Me despido con un corto de David Pareja y Javier Botet de hace ya unos cuantos años, que me enseñó mi amiga Míriam y que le va al pelo al cierre de esta newsletter <3
Cosas que han captado mi atención últimamente:
Fui a ver Nope y me flipó. Hacía tiempo que una peli no me entretenía tantísimo y me dejaba con tantas ideas rondando la cabeza. Parece imposible combinar ciencia ficción, western, comedia y terror en una misma historia, pero aquí Jordan Peele lo hace y lo hace fenomenal.
Una foto de mis órganos por dentro, de Andrea Abreu, es quizá uno de los artículos que más he visto compartir estos días, así que si aún no lo has leído, por aquí va el link. Esta parte se me quedado clavada en el cuore:
He vivido sola viviendo en pareja, con una persona al lado todo el día he vivido sola y ahora esa persona se va a marchar para siempre, se va a marchar para siempre y voy a descubrir de verdad lo que es estar sola como una puta lagarta envenenada.
Me encanta la newsletter What To Read If, que te recomienda qué leer en función de diferentes obsesiones. Por ejemplo: si te metiste de lleno en el salseo de Don’t Worry Darling, si estás a tope con el Tour de Francia o si esperabas que la cienciología saliera a relucir en la gira de promo de Top Gun. Ojalá alguien haga una newsletter similar en español (libreras y libreros del mundo, yo os invoco).

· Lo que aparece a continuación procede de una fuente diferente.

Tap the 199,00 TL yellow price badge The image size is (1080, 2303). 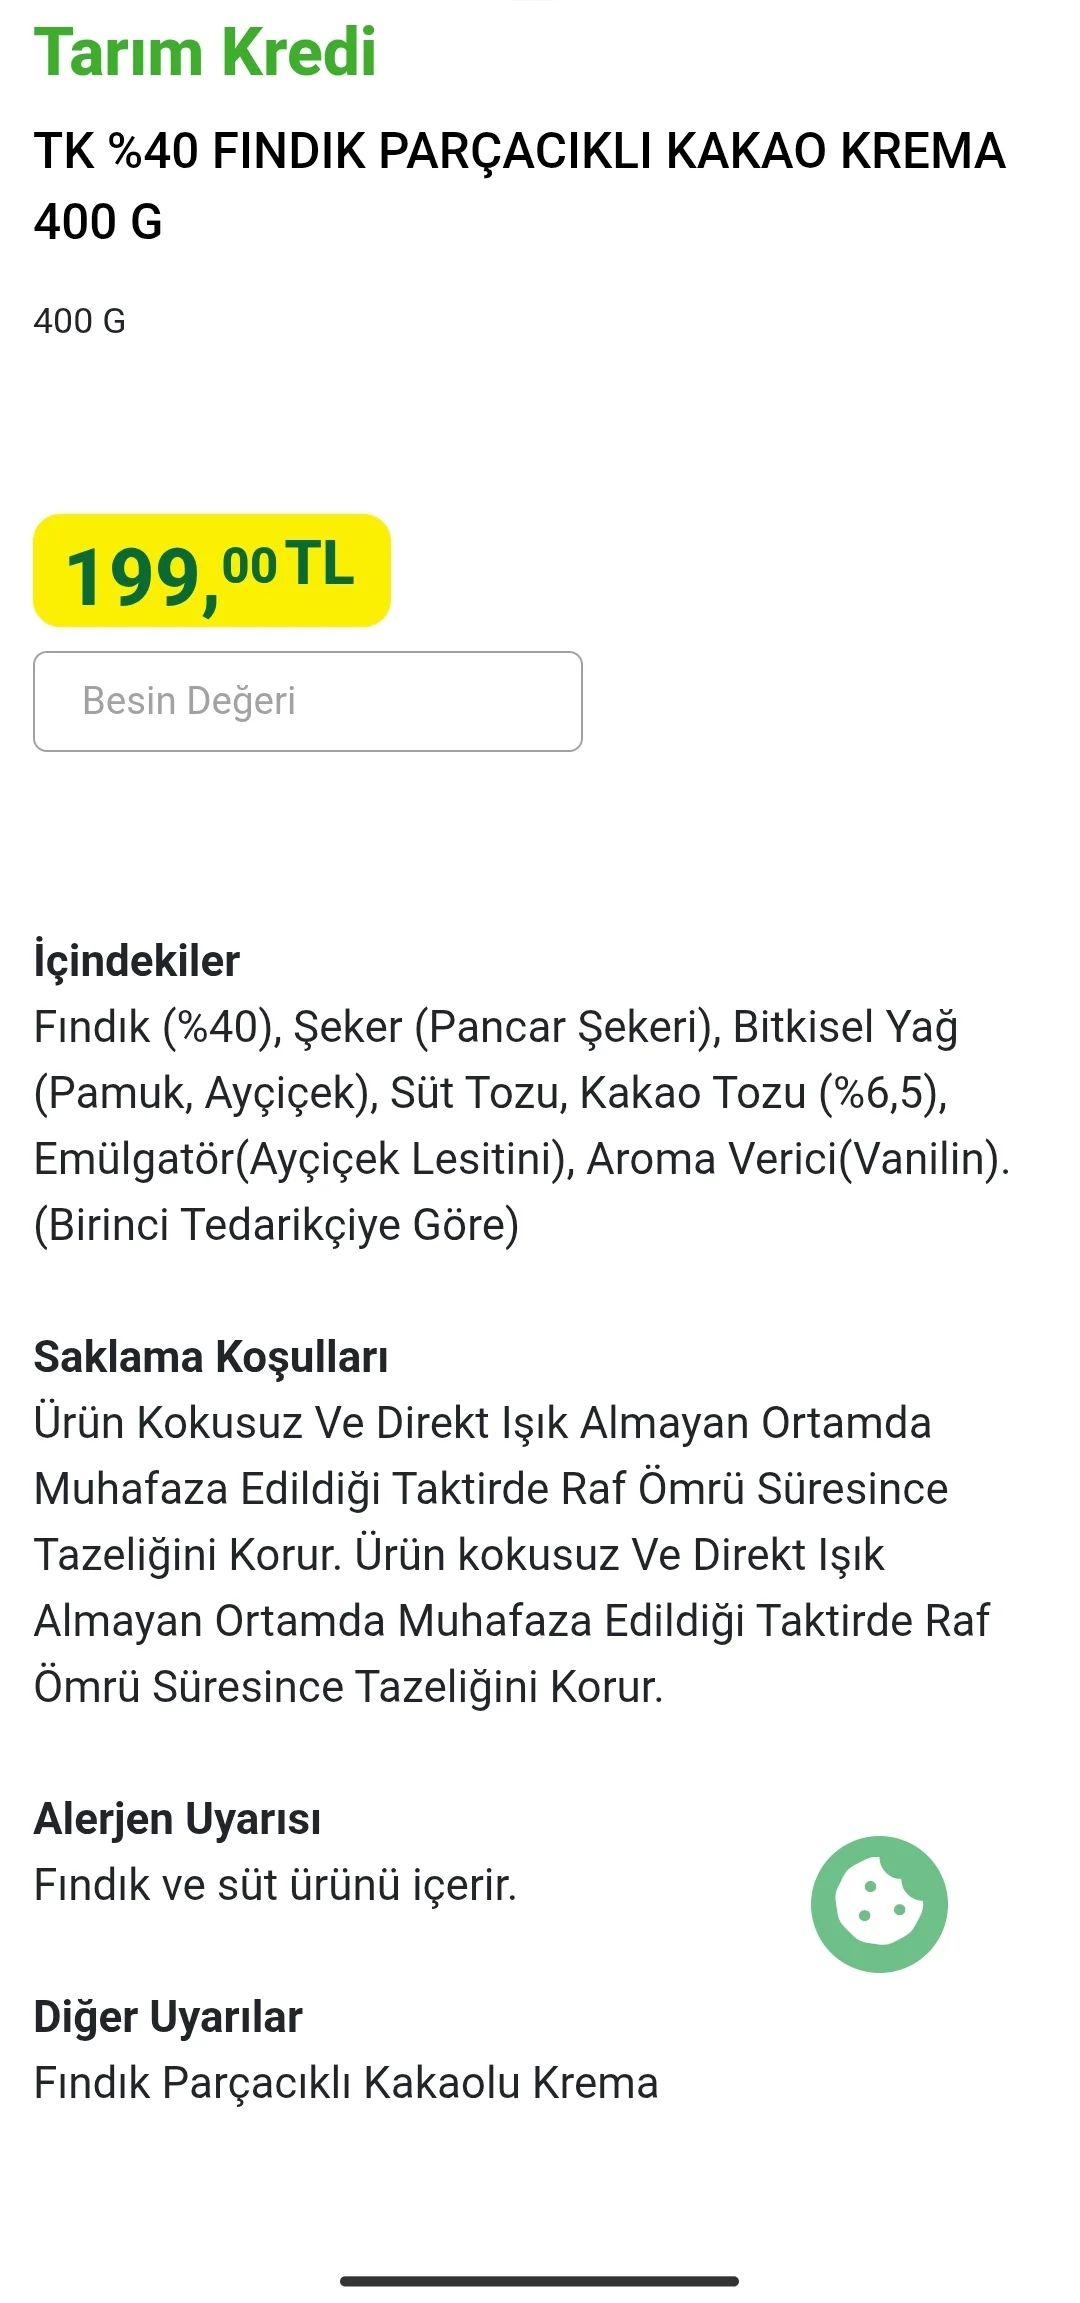pos(212,571)
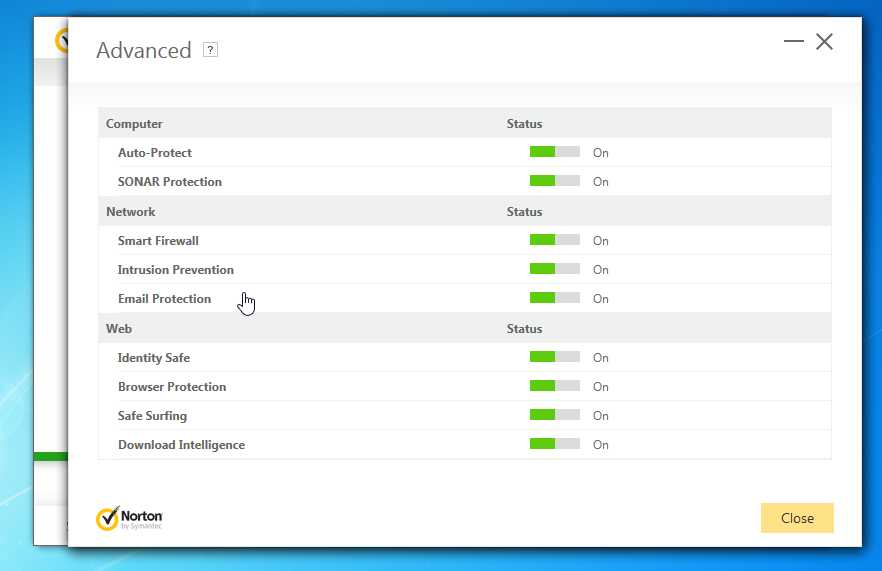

Otra newsletter que os recomiendo mucho es rechazo, de mi querida y talentosa Mimí Granizo. Ella la define así: “rechazo es una newsletter en la que escribo sobre temas que me producen rechazo o directamente te enviaré artículos que me han descartado para ser publicados en medios de comunicación🕷” (la araña es parte de la cita, sí).
Este podcast de Maria Arnal y José Luis de Vicente para el CCCB, que es una MARAVILLA.